**Problem to solve**.
Please continue the news article about the kSORT blood test for kidney transplant rejection, starting after its final sentence.

**Source passage**.
NEW YORK (GenomeWeb) – An international team of researchers has developed a qPCR-based assay to detect kidney transplant patients who are at high risk of acute rejection.
The team, led by Minnie Sarwal at the University of California, San Francisco, examined gene expression data from more than 430 renal transplant patients to develop a 17-gene set that could distinguish patients at high risk of rejection. They also developed an algorithm to classify patients into high- or low-risk categories using a numerical risk score.
This assay, dubbed kSORT for Kidney Solid Organ Response Test, "has the potential to become a simple, robust, and clinically applicable blood test," Sarwal and her colleagues said in their PLOS Medicine paper.
In the US, there are some 17,000 kidney transplants a year, according to the National Institute of Diabetes and Digestive and Kidney Diseases, and the researchers noted that acute rejection occurs in some 15 percent to 20 percent of patients even with immunosuppressive therapy. Currently, clinicians monitor creatinine levels as a marker for rejection, followed by a biopsy to confirm rejection. Sarwal and her team argued that a less invasive approach, and one that can identify rejection events early on, is needed.

**Dataset content**.
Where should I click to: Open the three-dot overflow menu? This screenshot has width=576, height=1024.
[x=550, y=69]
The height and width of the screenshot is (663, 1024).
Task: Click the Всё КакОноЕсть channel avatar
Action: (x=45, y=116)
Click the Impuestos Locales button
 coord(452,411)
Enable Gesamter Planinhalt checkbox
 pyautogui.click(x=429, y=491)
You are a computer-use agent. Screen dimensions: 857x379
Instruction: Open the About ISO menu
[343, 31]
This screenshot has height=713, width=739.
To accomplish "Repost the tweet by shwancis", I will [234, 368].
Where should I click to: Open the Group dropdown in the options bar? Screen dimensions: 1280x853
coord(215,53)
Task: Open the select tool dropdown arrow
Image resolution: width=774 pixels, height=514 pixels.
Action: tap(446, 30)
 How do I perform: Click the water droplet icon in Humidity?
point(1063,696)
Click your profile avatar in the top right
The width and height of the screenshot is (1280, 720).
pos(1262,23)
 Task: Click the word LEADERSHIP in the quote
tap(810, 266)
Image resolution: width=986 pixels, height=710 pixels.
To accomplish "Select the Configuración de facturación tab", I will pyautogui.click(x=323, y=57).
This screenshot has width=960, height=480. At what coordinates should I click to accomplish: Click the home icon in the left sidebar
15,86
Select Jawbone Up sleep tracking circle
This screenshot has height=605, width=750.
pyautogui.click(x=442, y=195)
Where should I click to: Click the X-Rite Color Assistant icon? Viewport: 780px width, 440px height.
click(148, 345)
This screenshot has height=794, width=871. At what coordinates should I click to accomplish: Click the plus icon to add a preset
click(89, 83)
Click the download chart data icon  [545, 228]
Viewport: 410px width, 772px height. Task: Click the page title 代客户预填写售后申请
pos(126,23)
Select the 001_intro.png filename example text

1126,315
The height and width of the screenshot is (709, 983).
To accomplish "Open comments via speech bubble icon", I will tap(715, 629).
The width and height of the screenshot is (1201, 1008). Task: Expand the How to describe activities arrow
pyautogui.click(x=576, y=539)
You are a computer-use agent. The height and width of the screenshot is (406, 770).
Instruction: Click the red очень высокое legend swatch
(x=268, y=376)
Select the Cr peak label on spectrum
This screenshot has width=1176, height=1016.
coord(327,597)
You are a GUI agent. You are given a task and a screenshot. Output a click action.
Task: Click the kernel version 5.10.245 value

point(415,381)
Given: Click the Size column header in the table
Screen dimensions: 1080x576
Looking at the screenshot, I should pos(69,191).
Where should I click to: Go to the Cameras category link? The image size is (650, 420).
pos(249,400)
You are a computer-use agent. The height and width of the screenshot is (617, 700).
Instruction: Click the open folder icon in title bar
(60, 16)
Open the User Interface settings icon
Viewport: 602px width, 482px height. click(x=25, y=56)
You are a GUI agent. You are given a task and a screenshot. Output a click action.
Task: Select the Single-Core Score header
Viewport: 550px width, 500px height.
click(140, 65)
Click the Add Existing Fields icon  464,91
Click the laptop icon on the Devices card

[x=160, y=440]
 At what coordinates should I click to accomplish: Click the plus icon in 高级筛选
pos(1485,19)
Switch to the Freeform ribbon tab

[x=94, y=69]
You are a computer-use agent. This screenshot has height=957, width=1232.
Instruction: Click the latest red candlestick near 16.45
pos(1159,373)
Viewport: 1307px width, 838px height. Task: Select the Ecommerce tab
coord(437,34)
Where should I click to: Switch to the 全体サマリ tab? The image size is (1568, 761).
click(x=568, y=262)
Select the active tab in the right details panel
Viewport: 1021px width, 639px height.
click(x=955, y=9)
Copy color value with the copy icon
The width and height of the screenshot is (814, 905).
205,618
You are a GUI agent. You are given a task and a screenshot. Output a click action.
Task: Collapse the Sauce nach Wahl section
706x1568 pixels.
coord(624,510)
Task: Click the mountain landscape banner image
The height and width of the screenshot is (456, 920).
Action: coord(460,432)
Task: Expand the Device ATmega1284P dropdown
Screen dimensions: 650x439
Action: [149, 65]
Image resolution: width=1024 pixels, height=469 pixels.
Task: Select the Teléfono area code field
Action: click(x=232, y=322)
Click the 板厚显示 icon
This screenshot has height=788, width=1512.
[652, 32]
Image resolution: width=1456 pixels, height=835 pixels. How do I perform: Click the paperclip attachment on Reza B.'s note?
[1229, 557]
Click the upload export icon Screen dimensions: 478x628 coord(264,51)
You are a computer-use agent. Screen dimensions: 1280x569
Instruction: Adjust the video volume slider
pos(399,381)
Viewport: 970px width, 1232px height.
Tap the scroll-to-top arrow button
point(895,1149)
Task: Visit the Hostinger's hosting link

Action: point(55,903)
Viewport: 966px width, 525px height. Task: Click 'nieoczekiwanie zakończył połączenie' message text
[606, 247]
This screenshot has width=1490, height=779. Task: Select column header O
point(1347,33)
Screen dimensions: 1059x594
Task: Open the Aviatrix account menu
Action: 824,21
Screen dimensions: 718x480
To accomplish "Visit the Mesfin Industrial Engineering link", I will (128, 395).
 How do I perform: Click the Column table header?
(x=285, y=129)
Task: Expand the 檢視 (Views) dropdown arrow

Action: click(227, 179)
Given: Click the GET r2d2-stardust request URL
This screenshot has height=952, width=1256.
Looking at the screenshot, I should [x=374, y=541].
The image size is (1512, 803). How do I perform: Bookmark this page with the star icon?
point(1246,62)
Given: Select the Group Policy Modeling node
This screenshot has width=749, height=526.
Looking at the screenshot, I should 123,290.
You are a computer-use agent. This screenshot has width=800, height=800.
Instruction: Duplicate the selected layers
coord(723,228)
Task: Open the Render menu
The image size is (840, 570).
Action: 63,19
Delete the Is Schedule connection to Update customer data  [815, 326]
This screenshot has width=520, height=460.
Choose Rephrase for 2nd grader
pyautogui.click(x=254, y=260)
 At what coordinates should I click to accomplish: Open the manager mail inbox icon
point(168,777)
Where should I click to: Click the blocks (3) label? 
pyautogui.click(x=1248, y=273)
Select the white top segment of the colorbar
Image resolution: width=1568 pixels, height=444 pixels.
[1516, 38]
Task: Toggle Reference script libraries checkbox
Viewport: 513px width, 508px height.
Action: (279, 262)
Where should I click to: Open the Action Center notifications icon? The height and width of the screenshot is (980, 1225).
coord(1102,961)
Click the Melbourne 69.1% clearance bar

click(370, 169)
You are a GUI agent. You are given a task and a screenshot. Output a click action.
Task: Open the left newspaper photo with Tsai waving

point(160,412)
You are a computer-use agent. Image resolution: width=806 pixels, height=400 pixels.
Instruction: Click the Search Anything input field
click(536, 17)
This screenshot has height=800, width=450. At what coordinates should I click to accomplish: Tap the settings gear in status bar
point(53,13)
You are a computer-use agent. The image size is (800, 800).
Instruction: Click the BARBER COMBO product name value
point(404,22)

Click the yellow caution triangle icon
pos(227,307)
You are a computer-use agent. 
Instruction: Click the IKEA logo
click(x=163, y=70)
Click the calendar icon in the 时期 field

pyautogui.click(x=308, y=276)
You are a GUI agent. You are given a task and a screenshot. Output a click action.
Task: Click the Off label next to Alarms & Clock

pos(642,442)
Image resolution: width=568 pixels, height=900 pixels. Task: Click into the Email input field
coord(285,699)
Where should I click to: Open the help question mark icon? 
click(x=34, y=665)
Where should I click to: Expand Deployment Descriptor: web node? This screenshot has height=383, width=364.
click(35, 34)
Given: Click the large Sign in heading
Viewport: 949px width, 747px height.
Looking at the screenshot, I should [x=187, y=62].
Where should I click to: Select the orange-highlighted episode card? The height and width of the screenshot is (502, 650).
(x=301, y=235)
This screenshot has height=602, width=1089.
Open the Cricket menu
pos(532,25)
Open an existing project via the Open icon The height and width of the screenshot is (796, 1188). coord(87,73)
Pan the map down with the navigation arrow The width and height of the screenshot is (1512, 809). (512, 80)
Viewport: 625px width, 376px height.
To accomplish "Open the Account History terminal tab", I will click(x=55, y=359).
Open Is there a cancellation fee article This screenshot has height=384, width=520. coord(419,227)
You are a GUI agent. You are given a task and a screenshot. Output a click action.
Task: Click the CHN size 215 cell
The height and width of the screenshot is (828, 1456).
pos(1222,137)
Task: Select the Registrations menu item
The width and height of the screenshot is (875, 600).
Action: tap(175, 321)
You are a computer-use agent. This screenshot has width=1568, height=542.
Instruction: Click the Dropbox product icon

**Response area**.
To develop such a test, they collected 558 blood samples from 436 adult and pediatric renal transplant patients in the US, Mexico, and Spain. Using a set of 143 adult samples, the researchers found 31 genes that were differentially expressed between adult acute rejection (AR) and non-AR patients, as determined through kidney biopsies. A subset of 15 genes was able to classify nearly 92 percent of the AR and non-AR adult samples, but not in pediatric cases.
As Sarwal and her team wanted to develop a test that would work no matter the patient's age, they turned to a panel of 10 genes they previously developed in pediatric cases, and folded in a further seven genes to optimize the panel for both an adult and pediatric population.
These 17 genes could predict 39 of 47 AR samples correctly as AR and 87 of 96 non-AR samples as non-AR, a sensitivity of nearly 83 percent and a specificity of just more than 90 percent.
More than half of the genes in the set, the researchers noted, are either directly or indirectly involved in molecular pathways like apoptosis, immune phenotype, and cell surface. Eleven of the 17 genes have a role in cell death or survival networks, they added.
Sarwal and her colleagues tested the gene panel in a validation set of 124 samples, including 59 adults and 65 children. In this cohort, the gene panel correctly classified 21 of 23 AR samples as AR and 100 of 101 non-AR samples as non-AR, for a sensitivity of 91.3 percent and specificity of 99 percent.
The researchers also split the samples by collection site and found that the 17-gene set had similar performances at Emory University, the University of Pittsburgh Medical Center, University of California, Los Angeles, and California Pacific Medical Center transplant sites.
In a set of 191 serial samples, kSORT could predict rejection up to three months before biopsy, the researchers added.
Sarwal and her team also developed an algorithm they called kSAS to classify the patient's blood samples by comparing them to a reference AR or non-AR expression profile using a number of gene models.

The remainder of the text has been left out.